Domain expertise for creating production-ready VPC infrastructure distributed across
multiple Availability Zones. Covers VPC creation with DNS support, public and private
subnet layout with automatic CIDR calculation, internet gateway, NAT gateways for
high-availability outbound access, route table configuration, and tiered security
groups following AWS Well-Architected principles.

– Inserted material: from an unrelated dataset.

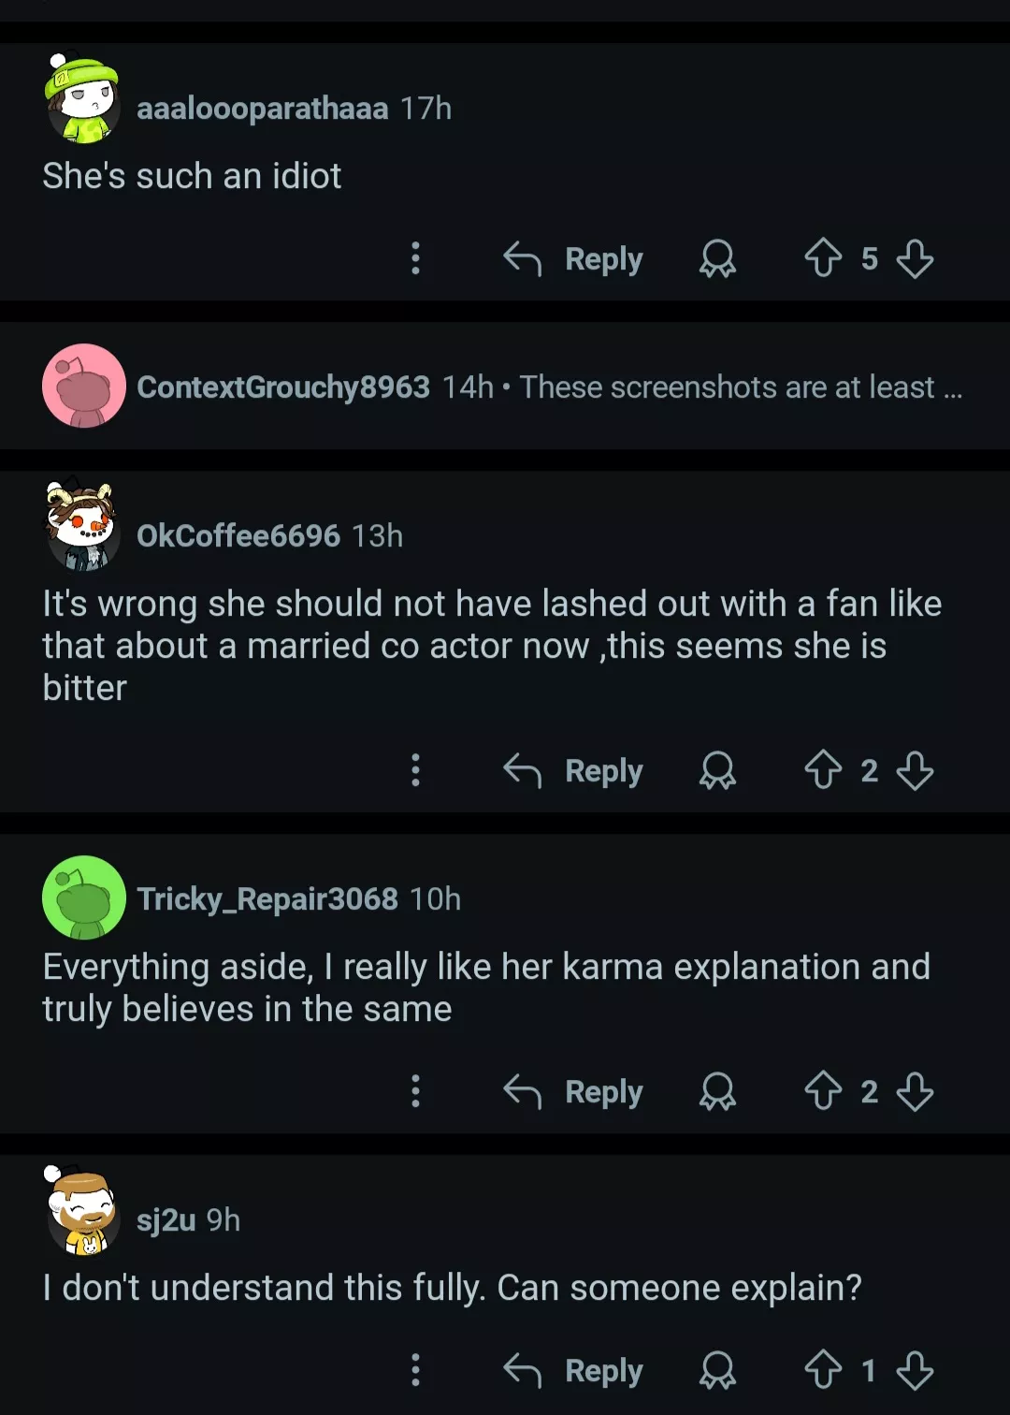Reply to OkCoffee6696's comment
The image size is (1010, 1415).
(574, 770)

## Create a production VPC

To create a fully configured multi-AZ VPC with public/private subnets, NAT gateways,
route tables, and security groups, follow the procedure exactly.
See [Production VPC creation procedure](references/create-production-vpc-multi-az.md).

Key parameters:

- `vpc_name` (required): Name prefix for all resources
- `region` (required): Target AWS region
- `allowed_web_cidrs` (required): CIDR blocks allowed for web access — allow 0.0.0.0/0 only if explicitly requested
- `vpc_cidr` (optional, default `10.0.0.0/16`): VPC CIDR block
- `availability_zones` (optional, default 3): Number of AZs (2–6)
- `environment` (required): Environment tag
- `enable_ssh_access` (optional, default false): Whether to create SSH security group

## Troubleshooting

### Insufficient Availability Zones

The target region must have at least 2 available AZs. Use `aws ec2 describe-availability-zones` to verify.

### NAT Gateway creation delays

NAT Gateways can take several minutes to become available. The procedure waits for availability before configuring route tables.

### Security group CIDR warnings

The procedure warns about `0.0.0.0/0` for web access CIDRs and recommends specific IP ranges for production workloads, but allows it if explicitly requested.